Thursday, August 4, 2005

Wallis' Advice to Dems: Become Conservatives

Jim Wallis is a good guy, I'm sure, but he says several things in a NYT editorial that suggest that he's just not the guy to be giving Democrats advice. He writes:

Because the Republicans, with the help of the religious right, have captured the language of values and religion (narrowly conceived as only abortion and gay marriage), the Democrats have also been asking how to "take back the faith."

If Wallis really thinks that values and religion means only "abortion and gay marriage" to conservatives then he's too uninformed to serve as an effective advisor to the Democrats on these matters. If he's deliberately distorting what conservatives value then he's being dishonest. Conservative values encompass a wide range of moral issues, both social and economic.

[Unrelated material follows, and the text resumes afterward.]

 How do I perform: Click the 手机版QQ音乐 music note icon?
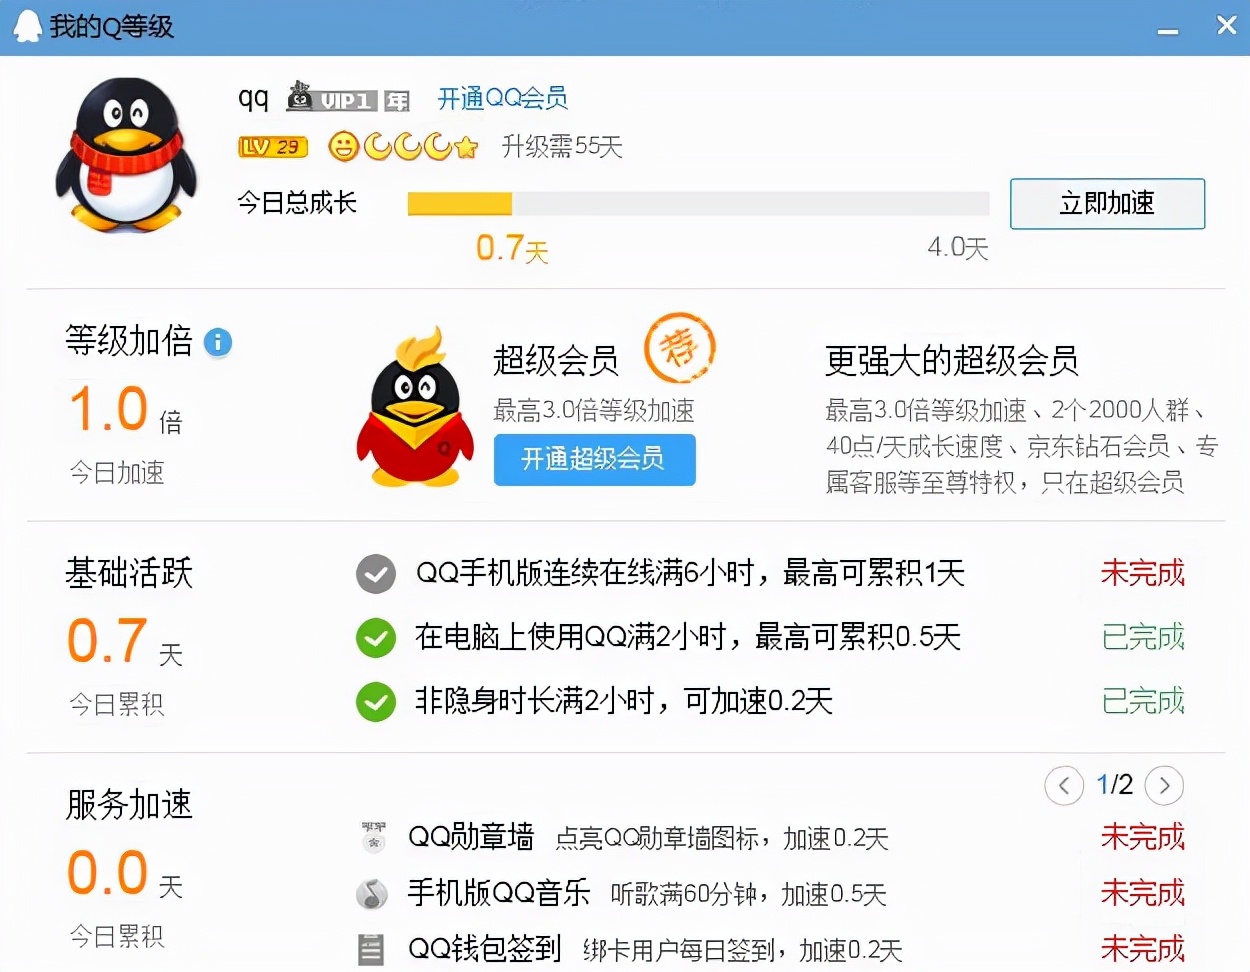pyautogui.click(x=374, y=893)

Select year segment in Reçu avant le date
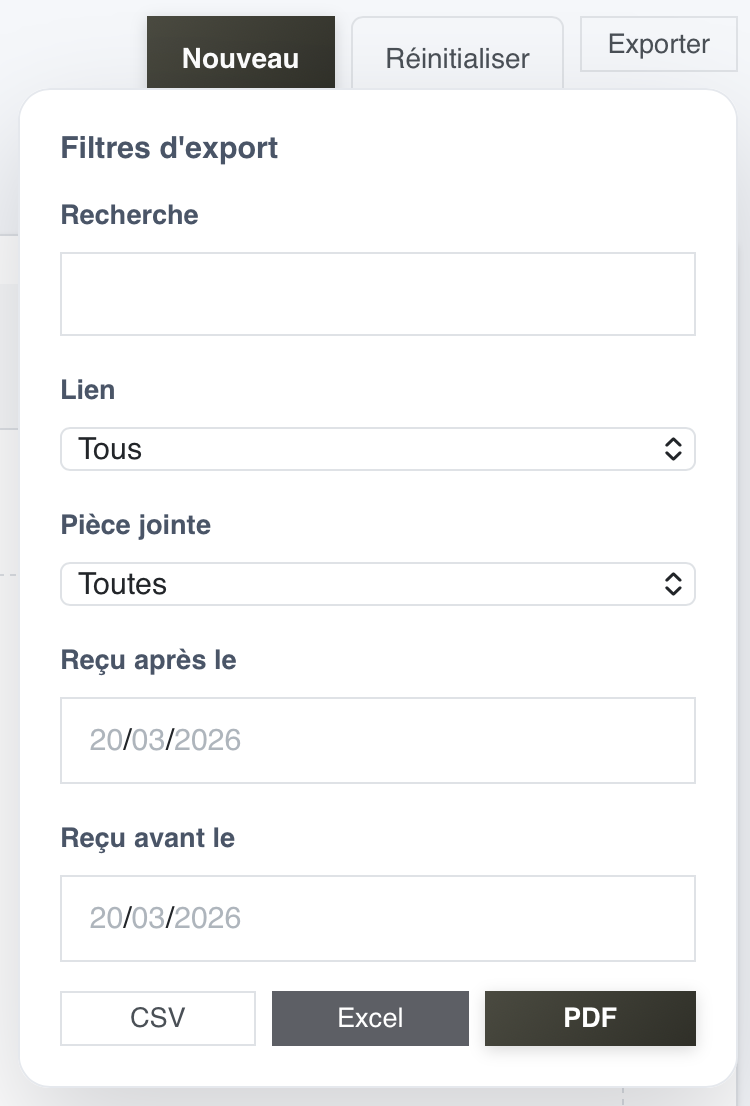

They include, but are not limited to, maximizing economic freedom, equality under the law, equality of opportunity, minimizing the corrosive effect of the entertainment industry, strong commitment to one's family and God, a commitment to individual and property rights, a bias in favor of innocent life and a commitment to justice for those who harm others, peace through strength, the importance of hard work and charitable giving, a willingness to help those who are willing to help themselves and a reluctance to help those who aren't, and a belief in the wisdom of abiding by the original intent of the constitution written by the founding fathers. This is a little more comprehensive than Wallis' insulting caricature but much more accurate.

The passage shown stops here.